▶ Data extracts
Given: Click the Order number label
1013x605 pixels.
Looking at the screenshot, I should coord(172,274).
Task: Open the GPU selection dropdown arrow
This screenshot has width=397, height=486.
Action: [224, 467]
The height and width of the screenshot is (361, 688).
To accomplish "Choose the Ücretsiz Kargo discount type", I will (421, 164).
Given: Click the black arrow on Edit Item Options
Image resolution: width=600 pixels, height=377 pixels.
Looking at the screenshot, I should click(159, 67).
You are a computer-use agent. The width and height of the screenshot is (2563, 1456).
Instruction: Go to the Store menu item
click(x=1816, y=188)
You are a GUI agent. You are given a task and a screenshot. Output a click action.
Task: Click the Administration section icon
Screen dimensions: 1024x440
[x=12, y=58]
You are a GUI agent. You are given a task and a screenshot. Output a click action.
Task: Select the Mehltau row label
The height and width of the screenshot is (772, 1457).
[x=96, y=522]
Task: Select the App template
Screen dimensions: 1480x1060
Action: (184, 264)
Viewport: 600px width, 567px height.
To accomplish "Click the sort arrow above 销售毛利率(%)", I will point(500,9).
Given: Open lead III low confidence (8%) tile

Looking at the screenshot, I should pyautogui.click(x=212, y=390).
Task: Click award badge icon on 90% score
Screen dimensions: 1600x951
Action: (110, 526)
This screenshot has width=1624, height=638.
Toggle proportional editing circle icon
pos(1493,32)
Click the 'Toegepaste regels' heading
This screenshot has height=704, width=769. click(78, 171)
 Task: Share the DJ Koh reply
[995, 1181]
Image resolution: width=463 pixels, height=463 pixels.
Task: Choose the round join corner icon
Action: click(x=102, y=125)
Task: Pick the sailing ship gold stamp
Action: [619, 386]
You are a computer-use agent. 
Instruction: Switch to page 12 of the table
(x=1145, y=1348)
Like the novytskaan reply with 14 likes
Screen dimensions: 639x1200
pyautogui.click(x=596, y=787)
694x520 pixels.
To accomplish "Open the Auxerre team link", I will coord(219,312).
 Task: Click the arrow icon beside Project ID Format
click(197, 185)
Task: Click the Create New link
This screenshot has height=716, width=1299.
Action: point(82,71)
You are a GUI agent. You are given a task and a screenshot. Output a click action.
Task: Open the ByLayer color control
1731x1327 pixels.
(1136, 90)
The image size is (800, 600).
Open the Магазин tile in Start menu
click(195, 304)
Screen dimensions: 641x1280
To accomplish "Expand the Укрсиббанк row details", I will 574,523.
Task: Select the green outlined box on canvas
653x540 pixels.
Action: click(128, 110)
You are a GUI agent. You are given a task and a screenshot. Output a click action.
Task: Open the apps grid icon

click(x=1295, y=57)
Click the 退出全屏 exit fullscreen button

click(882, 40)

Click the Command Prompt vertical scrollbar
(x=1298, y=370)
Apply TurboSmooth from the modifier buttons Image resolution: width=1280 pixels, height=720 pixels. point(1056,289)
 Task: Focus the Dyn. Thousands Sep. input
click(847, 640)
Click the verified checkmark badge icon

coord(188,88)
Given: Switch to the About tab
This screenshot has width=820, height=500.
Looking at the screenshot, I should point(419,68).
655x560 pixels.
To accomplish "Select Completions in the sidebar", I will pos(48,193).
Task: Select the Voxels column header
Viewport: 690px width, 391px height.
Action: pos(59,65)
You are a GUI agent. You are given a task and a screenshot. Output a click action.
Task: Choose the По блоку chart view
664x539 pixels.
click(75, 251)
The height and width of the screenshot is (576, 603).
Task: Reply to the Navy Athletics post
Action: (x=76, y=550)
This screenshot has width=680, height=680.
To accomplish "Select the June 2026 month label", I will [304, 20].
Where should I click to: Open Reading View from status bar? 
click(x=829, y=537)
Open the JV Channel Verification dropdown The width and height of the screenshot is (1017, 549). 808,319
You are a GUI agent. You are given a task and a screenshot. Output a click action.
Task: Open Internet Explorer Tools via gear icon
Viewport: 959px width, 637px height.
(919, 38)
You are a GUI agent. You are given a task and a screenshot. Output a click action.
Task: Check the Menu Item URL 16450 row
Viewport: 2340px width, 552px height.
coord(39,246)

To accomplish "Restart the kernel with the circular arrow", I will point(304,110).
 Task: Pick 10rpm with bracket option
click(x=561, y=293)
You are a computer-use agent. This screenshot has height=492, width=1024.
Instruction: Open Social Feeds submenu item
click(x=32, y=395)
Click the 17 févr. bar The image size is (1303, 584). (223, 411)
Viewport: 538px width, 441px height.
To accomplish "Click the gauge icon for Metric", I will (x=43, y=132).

▶ What is expected
In full, transcribe each entry of the material exactly.

▶ Exercise solution
Given: Click the Order number label
1013x605 pixels.
Looking at the screenshot, I should coord(172,274).
Task: Open the GPU selection dropdown arrow
This screenshot has width=397, height=486.
Action: [224, 467]
The height and width of the screenshot is (361, 688).
To accomplish "Choose the Ücretsiz Kargo discount type", I will (421, 164).
Given: Click the black arrow on Edit Item Options
Image resolution: width=600 pixels, height=377 pixels.
Looking at the screenshot, I should click(159, 67).
You are a computer-use agent. The width and height of the screenshot is (2563, 1456).
Instruction: Go to the Store menu item
click(x=1816, y=188)
You are a GUI agent. You are given a task and a screenshot. Output a click action.
Task: Click the Administration section icon
Screen dimensions: 1024x440
[x=12, y=58]
You are a GUI agent. You are given a task and a screenshot. Output a click action.
Task: Select the Mehltau row label
The height and width of the screenshot is (772, 1457).
[x=96, y=522]
Task: Select the App template
Screen dimensions: 1480x1060
Action: (184, 264)
Viewport: 600px width, 567px height.
To accomplish "Click the sort arrow above 销售毛利率(%)", I will point(500,9).
Given: Open lead III low confidence (8%) tile

Looking at the screenshot, I should pyautogui.click(x=212, y=390).
Task: Click award badge icon on 90% score
Screen dimensions: 1600x951
Action: (110, 526)
This screenshot has width=1624, height=638.
Toggle proportional editing circle icon
pos(1493,32)
Click the 'Toegepaste regels' heading
This screenshot has height=704, width=769. click(78, 171)
 Task: Share the DJ Koh reply
[995, 1181]
Image resolution: width=463 pixels, height=463 pixels.
Task: Choose the round join corner icon
Action: click(x=102, y=125)
Task: Pick the sailing ship gold stamp
Action: [619, 386]
You are a computer-use agent. 
Instruction: Switch to page 12 of the table
(x=1145, y=1348)
Like the novytskaan reply with 14 likes
Screen dimensions: 639x1200
pyautogui.click(x=596, y=787)
694x520 pixels.
To accomplish "Open the Auxerre team link", I will coord(219,312).
 Task: Click the arrow icon beside Project ID Format
click(197, 185)
Task: Click the Create New link
This screenshot has height=716, width=1299.
Action: point(82,71)
You are a GUI agent. You are given a task and a screenshot. Output a click action.
Task: Open the ByLayer color control
1731x1327 pixels.
(1136, 90)
The image size is (800, 600).
Open the Магазин tile in Start menu
click(195, 304)
Screen dimensions: 641x1280
To accomplish "Expand the Укрсиббанк row details", I will 574,523.
Task: Select the green outlined box on canvas
653x540 pixels.
Action: click(128, 110)
You are a GUI agent. You are given a task and a screenshot. Output a click action.
Task: Open the apps grid icon

click(x=1295, y=57)
Click the 退出全屏 exit fullscreen button

click(882, 40)

Click the Command Prompt vertical scrollbar
(x=1298, y=370)
Apply TurboSmooth from the modifier buttons Image resolution: width=1280 pixels, height=720 pixels. point(1056,289)
 Task: Focus the Dyn. Thousands Sep. input
click(847, 640)
Click the verified checkmark badge icon

coord(188,88)
Given: Switch to the About tab
This screenshot has width=820, height=500.
Looking at the screenshot, I should point(419,68).
655x560 pixels.
To accomplish "Select Completions in the sidebar", I will pos(48,193).
Task: Select the Voxels column header
Viewport: 690px width, 391px height.
Action: pos(59,65)
You are a GUI agent. You are given a task and a screenshot. Output a click action.
Task: Choose the По блоку chart view
664x539 pixels.
click(75, 251)
The height and width of the screenshot is (576, 603).
Task: Reply to the Navy Athletics post
Action: (x=76, y=550)
This screenshot has width=680, height=680.
To accomplish "Select the June 2026 month label", I will [304, 20].
Where should I click to: Open Reading View from status bar? 
click(x=829, y=537)
Open the JV Channel Verification dropdown The width and height of the screenshot is (1017, 549). 808,319
You are a GUI agent. You are given a task and a screenshot. Output a click action.
Task: Open Internet Explorer Tools via gear icon
Viewport: 959px width, 637px height.
(919, 38)
You are a GUI agent. You are given a task and a screenshot. Output a click action.
Task: Check the Menu Item URL 16450 row
Viewport: 2340px width, 552px height.
coord(39,246)

To accomplish "Restart the kernel with the circular arrow", I will point(304,110).
 Task: Pick 10rpm with bracket option
click(x=561, y=293)
You are a computer-use agent. This screenshot has height=492, width=1024.
Instruction: Open Social Feeds submenu item
click(x=32, y=395)
Click the 17 févr. bar The image size is (1303, 584). (223, 411)
Viewport: 538px width, 441px height.
To accomplish "Click the gauge icon for Metric", I will (x=43, y=132).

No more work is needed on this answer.